Step 1 → Create an Parameter Group, spin up the MySQL RDS Database & test the connection using IDE.

Lets create an new RDS Parameter Group & modify the “binlog_format” parameter.
The binary log is a set of log files which contain information about the data modifications made to MySQL Server.

— In the AWS console, navigate to Amazon RDS click on parameter groups & create the new parameter group as shown below.

— Open that Parameter Group, search for “bilog_format” parameter, edit it & change the values to ROW, to track all the row level changes and save it.

Lets create the Amazon RDS MySQL database. While creating it we should consider the new Parameter Group which we created & also we should enable the automated backup retention with out fail.

— In the AWS console, navigate to Amazon RDS & click on the Create Database & spin-up the MySQL database with default configurations and just modify the few configurations as show below. For more details about creating the RDS MySQL database click here.

  • Change the “Public access” to Yes.

Note: By enabling this option the Database is publicly accessible by anyone who have connection details. Since it is for learning we can enable but do follow the secure config methods as suggested by AWS.

  • In the DB parameter group, select the new group which we created earlier.
  • Make sure “Enable automated backups” is selected & modify the Backup retention period to 2 or 3 days of your choice.

It will take sometime for the RDS database to up & running. Once the DB is ready we will connect to database using any of the IDE of our choice and run the SQL scripts to create a table.

Now we will make some changes to security group attached to the RDS database instance, so that we can access the database from anywhere.

— In the AWS RDS console click on the MySQL DB which was created, in the Connectivity & security tab click on the VPC default security group in the new window , Edit the inbound rules , Add new rule as shown below & save it.
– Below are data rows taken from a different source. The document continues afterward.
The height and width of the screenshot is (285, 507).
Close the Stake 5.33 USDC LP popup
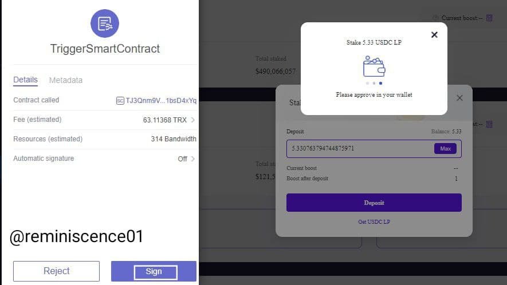click(x=434, y=34)
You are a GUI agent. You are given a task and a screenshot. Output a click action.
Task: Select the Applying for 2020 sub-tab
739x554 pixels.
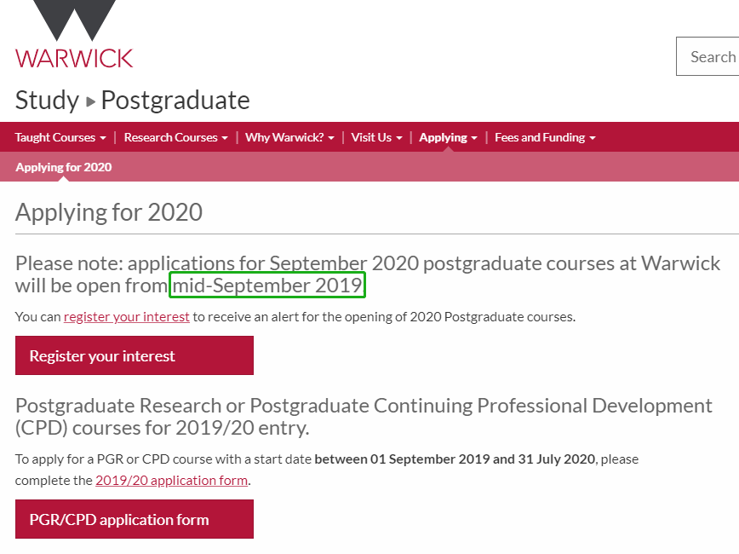[x=64, y=167]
This will allow us to connect to RDS database from Anywhere.

Now we will connect to the RDS Database through the IDE of our choice (in my case DBeaver IDE) and run some SQL queries.

— In the AWS console, navigate to Amazon RDS window and click on the MySQL database which we created earlier and copy the Endpoint & Port details from the Connectivity & security tab as show below.

— Open the IDE and create new connection by using the Endpoint and Port details. Here we need to provide the Username & Password which we gave while creating the RDS Database.

After connecting to the database through the IDE we can run the SQL code and create the database objects.

The binlog retention hours parameter is used to specify the number of hours to retain binary log files. Amazon RDS normally purges a binary log as soon as possible, but the binary log might still be required for replication with a MySQL database external to RDS.
The default value of binlog retention hours is NULL. For RDS for MySQL, NULL means binary logs aren't retained (0 hours).
To specify the number of hours to retain binary logs on a DB instance, use the mysql.rds_set_configuration stored procedure and specify a period with enough time for replication to occur. For more details click here

So in order to update this run the below code in the IDE & update the configuration to 12 hours.

call mysql.rds_set_configuration('binlog retention hours', 12);

Now lets create some tables on which we want to implement CDC.

— Click on this Github link where you can find the create table scripts do copy it and execute it in the IDE and create the tables.

We are done with Step 1 & will proceed to next step.

Step 2 → Create an Amazon Kinesis Data Stream & Firehouse.

In this step, we will create an Data Stream which will collect streaming data and Data Firehouse will deliver the streaming data to the destination (i.e Amazon S3).

Before creating the Data Stream we need the Amazon S3 bucket for storing the CDC logs, so lets create it.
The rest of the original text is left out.